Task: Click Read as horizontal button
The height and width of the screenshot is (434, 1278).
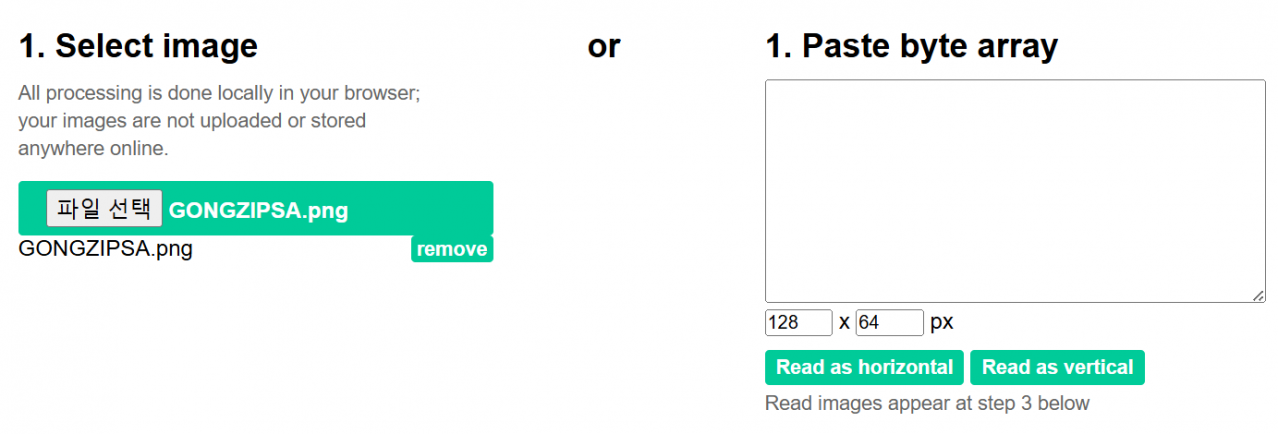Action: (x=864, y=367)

* * *

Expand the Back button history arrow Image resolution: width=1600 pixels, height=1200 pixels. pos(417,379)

* * *

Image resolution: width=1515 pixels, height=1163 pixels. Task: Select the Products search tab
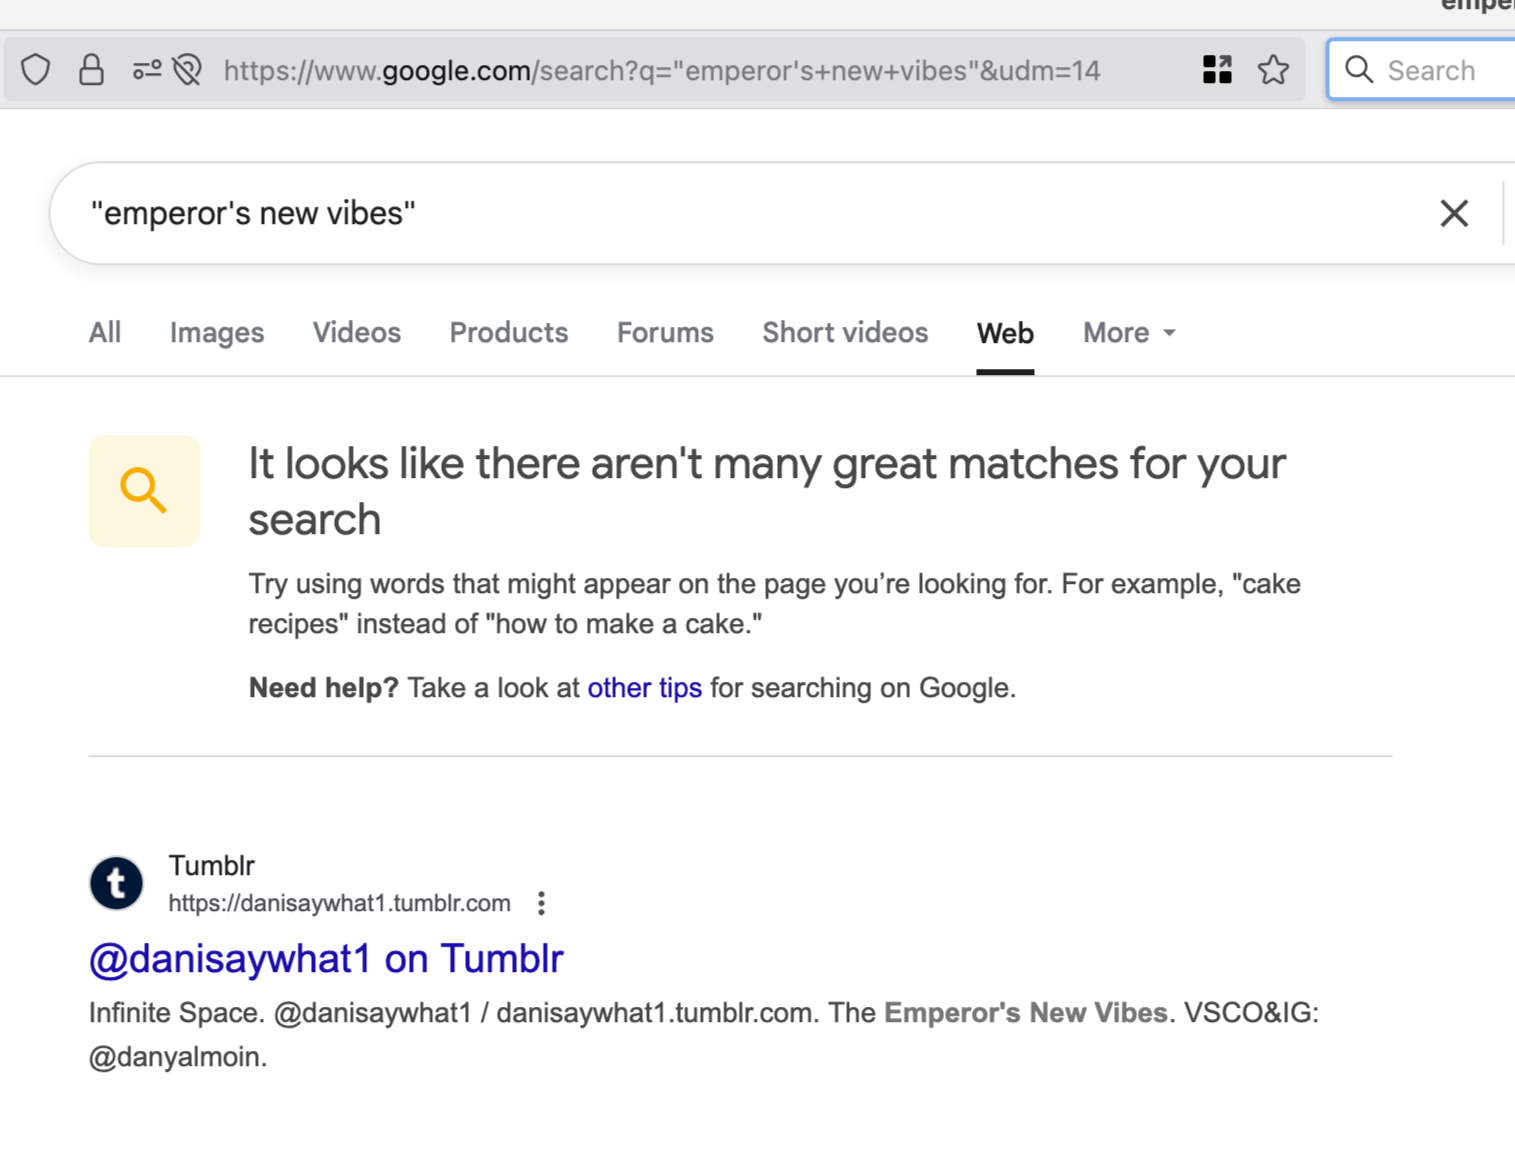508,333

* * *

Rewrite the stretch from the line that contains "Task: Click Read as horizontal button" through the line that contains "Action: (x=864, y=367)", changing "screenshot" to "image" and keeping everything else the same. Return only those lines, and leave the pictures out.

Task: Click Read as horizontal button
The height and width of the image is (434, 1278).
Action: (x=864, y=367)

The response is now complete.